Furthermore, M4 receptors play a substantial role in reward and addiction-related behaviors. Genetically engineered mice lacking functional M4 receptors (i.e., global M4 knockout mice) show increased cocaine and alcohol self-administration (De La Cour et al., 2015; Schmidt et al., 2011). Mice with cell type-specific knockout of M4Rs in D1R-dSPN, as well as global M4 knockout mice, exhibit heightened locomotor responses to psychostimulants and elevated dopamine release in the striatum following psychostimulant administration (Fink-Jensen et al., 2011; Jeon et al., 2010). Moreover, M4 Positive allosteric modulators (PAMs) attenuate hyperlocomotion induced by psychostimulants and reduce dopamine release in the striatum (Brady et al., 2008; Byun et al., 2014; Dall et al., 2017; Dencker et al., 2012).
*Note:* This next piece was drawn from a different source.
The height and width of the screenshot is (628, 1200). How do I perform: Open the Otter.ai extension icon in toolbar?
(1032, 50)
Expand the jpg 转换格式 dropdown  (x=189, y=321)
While much attention has been paid to the role of M4R on D1R-expressing dSPN, the role of M4 receptors on cholinergic interneurons has been less explored. Comprising only 1-2% of the striatum cell population, cholinergic interneurons are the primary source of acetylcholine, providing widespread release of acetylcholine through dense and extensive axonal branching (Kawaguchi et al., 1995). Cholinergic interneurons are autonomous pacemakers (Bennett et al., 2000) and various neurotransmitters, neuromodulators, and synaptic inputs tightly regulate their activity (Poppi et al., 2021). Furthermore, ChIs hold promise as potential therapeutic targets for different neurological and psychiatric disorders such as Parkinson's disease, schizophrenia, and substance use disorder (Paul et al., 2022; Tanimura et al., 2018; Walker and Lawrence, 2020). Understanding the modulation of cholinergic cells in these disease states is critical for identifying pharmacological targets and developing effective treatments.
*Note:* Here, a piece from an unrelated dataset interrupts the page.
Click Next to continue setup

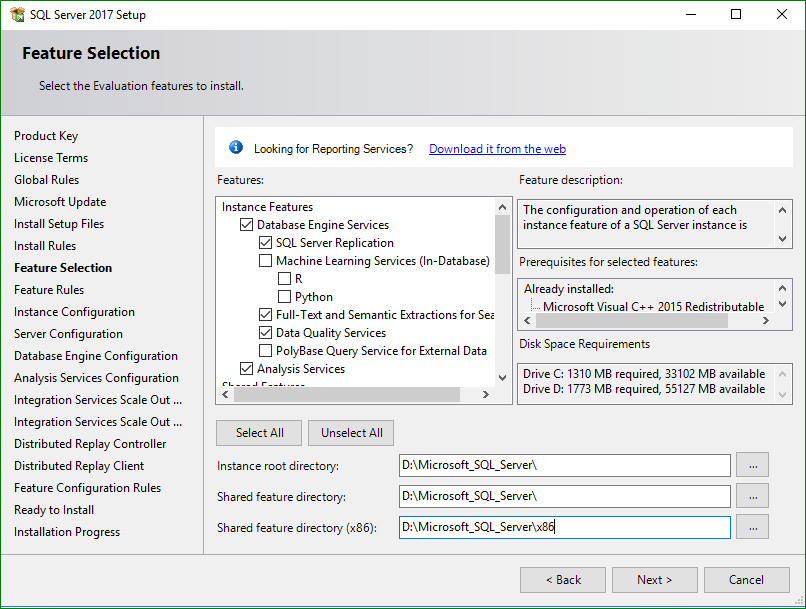point(654,579)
From ex vivo experiments, it is known that M4 autoreceptor activation reduces the opening voltage-gated calcium channels, which decreases the opening of small-conductance calcium-activated potassium channel after a neuronal spike, disrupting regular pacemaking activity (Ding et al., 2006; Yan and Surmeier, 1996). Additionally, M4 receptors activate a potassium conductance, possibly mediated by G protein-coupled inwardly rectifying potassium channels, which further slows down pacemaking (Calabresi et al., 1998). This modulation of neuronal activity ultimately reduces spiking at axon terminals, resulting in decreased acetylcholine release. Overall, it is believed that M4 receptor signaling functions as part of a negative feedback system to maintain optimal extracellular ACh levels (Calabresi et al., 1998; Ding et al., 2006). However, the functional significance of M4R modulation of ChIs has not been fully elucidated in vivo.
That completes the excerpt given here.